Salário-maternidade com uma única contribuição: entenda a regra, o prazo do INSS e o que fazer se for negado
O bebê nasceu e o INSS negou por falta de carência? Desde abril de 2024 essa exigência não existe mais: o salário-maternidade com uma única contribuição vale para autônomas, MEIs e facultativas.
Se você é MEI, autônoma, dona de casa ou trabalhadora rural, provavelmente já ouviu que precisava de 10 meses de INSS para receber o benefício da maternidade.
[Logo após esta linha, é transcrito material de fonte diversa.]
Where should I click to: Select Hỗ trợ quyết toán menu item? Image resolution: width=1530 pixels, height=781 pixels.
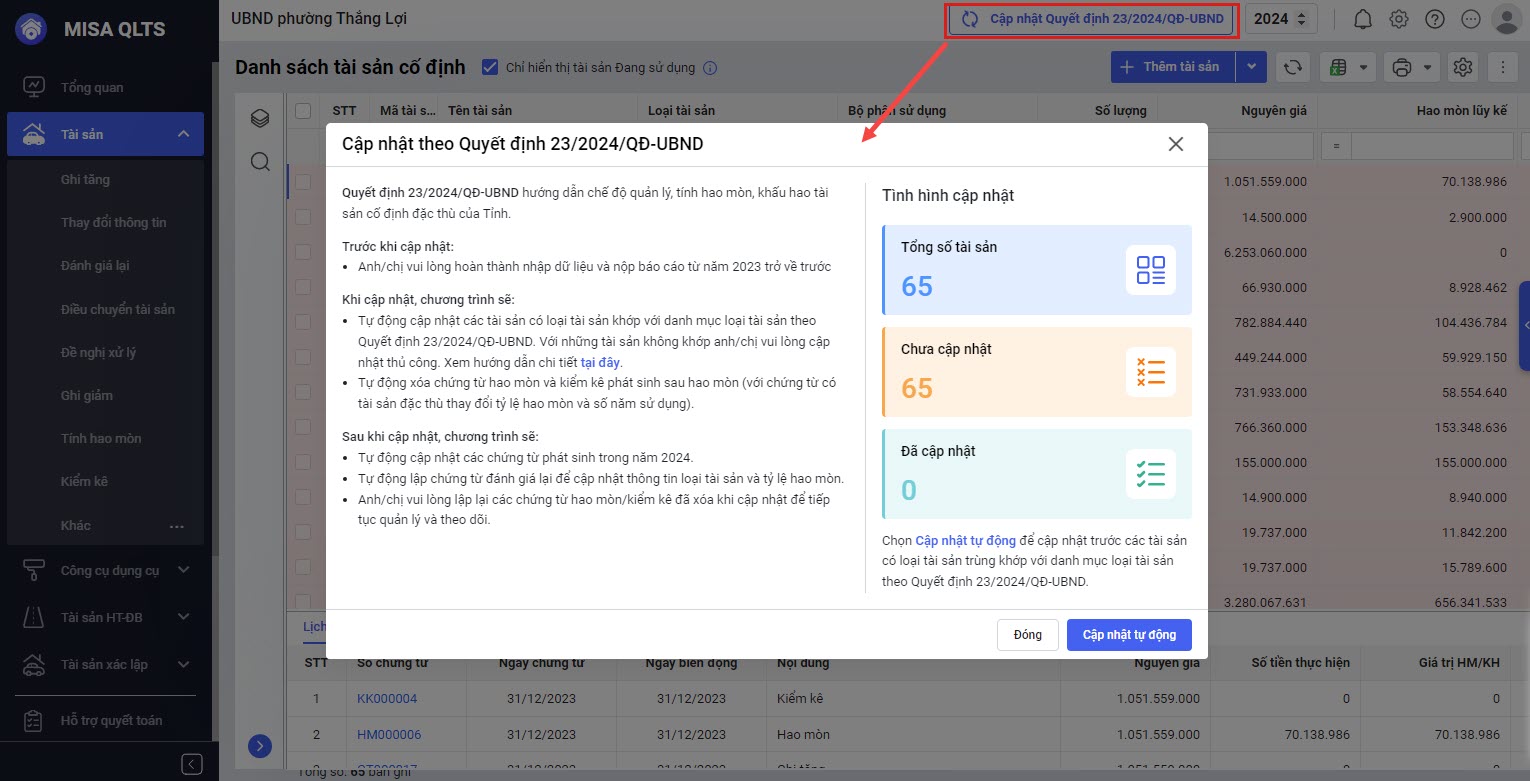(x=111, y=720)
Essa exigência caiu.
O salário-maternidade é o valor pago pelo INSS enquanto você se afasta por parto, adoção, guarda para fins de adoção ou aborto não criminoso.
Desde a decisão do Supremo, o acesso ficou igual para todas as categorias de seguradas, mas surgiu uma confusão nova: muita gente entendeu que basta pagar uma guia a qualquer momento, e não é bem assim.
No VLV Advogados, o atendimento em Direito Previdenciário é conduzido por equipe própria da área, com atendimento online para clientes de diferentes estados.
Foi acompanhando pedidos negados por detalhes de prazo que preparamos este guia, para você entender a regra antes de perder a janela que realmente importa.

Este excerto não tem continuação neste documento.